Financial institutions (FIs) are seeking ways to reduce costs while complying with regulations, with 35% identifying the escalation of financial crime regulations and regulatory expectations as the primary factor driving increases in compliance costs. Eighty-one percent (81%) are prioritising compliance programme cost cutting in the next 12 months.
Financial institutions are confronting a growing screening workload as the challenge of keeping up with the complex sanctions environment intensifies, with the number of screening alerts increasing with payment volumes at 78% of organisations in EMEA.
Key findings from the study:
Specifically, 72% of organisations noticed rises in labour costs related to full-time employees and part-time salaries in the past 12 months, while labour costs associated with training have increased at 70% of FIs.
Similarly, 70% of financial institutions have experienced cost escalations for technology related to compliance and know-your-customer (KYC) software.
When asked about the types of financial crime FIs had observed significant increases of more than 20% in the past 12 months, 25% of companies identified financial crime involving digital payments, while 23% reported heightened use of both cryptocurrencies and AI.
“The cost of financial crime compliance is clearly rising for financial institutions across EMEA which is being felt by teams across the entire compliance workflow,” said Matt Michaud, global head of financial crime compliance at LexisNexis Risk Solutions.
“Skilled in-house compliance teams are essential, but businesses should be actively seeking ways to reduce labour costs while improving compliance efficiency. Criminals adapt quickly and FIs require a partner with advanced tools, data and analytics to not only keep pace but to stay ahead."

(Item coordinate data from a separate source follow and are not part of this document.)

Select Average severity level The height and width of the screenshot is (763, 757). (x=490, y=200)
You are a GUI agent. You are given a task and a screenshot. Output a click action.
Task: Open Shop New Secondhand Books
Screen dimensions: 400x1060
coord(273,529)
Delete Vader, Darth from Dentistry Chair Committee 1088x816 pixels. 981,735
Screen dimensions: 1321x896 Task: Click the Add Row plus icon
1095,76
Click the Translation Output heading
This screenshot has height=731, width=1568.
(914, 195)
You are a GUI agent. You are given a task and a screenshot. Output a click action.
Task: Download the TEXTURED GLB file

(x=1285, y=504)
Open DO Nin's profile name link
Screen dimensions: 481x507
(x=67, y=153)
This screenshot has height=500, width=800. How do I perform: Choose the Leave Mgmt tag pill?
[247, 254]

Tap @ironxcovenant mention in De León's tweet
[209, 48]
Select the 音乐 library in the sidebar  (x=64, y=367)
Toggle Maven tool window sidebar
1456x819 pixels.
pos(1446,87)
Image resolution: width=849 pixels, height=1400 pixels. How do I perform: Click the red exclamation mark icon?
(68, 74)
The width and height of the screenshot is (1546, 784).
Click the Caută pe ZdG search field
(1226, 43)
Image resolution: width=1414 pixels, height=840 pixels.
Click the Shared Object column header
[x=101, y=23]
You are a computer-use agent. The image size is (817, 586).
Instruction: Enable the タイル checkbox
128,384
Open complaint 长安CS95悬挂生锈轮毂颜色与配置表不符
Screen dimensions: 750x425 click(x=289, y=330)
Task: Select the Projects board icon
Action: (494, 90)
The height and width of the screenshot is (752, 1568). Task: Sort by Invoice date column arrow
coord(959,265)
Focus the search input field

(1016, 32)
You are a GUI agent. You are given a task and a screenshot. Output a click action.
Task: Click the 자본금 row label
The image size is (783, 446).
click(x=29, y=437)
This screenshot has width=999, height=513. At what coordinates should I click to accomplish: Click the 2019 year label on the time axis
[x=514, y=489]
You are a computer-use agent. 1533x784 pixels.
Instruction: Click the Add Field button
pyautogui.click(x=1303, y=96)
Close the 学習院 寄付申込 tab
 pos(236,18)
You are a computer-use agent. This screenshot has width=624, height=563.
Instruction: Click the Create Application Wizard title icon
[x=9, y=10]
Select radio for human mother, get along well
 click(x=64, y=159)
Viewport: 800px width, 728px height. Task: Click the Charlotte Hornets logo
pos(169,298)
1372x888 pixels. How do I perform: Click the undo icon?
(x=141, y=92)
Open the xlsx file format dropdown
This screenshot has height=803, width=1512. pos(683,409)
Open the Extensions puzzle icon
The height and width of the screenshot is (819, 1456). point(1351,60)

The True Cost of Financial Crime Compliance Study – Europe, The Middle East and Africa compiles responses from 482 senior decision-makers responsible for financial crime compliance at financial institutions in the EMEA region including the Baltic States, France, Germany, Kenya, Poland, Saudi Arabia, South Africa, the Netherlands, and the UAE.
It highlights key pain points related to the cost, current state and challenges presented by financial crime compliance operations.
Recommendations for combating financial crime:
The winners will be those that can deliver seamless customer onboarding and transaction experiences. Striking the right balance between customer experience and financial crime compliance efficiency involves streamlining KYC and onboarding processes, reducing false positives and allowing legitimate transactions to proceed without inconveniencing the customer.
While in-house compliance teams with expertise are crucial, partnering with an experienced and proven technology provider will alleviate some labour costs and enhance compliance efficiency.
To identify the right partner, organisations should focus on their future-fit capabilities, including proven expertise in digital financial services, ease of integration, robust data management, advanced analytics, lightweight software-as-a-service deployment and the ability to balance effectiveness with customer experience.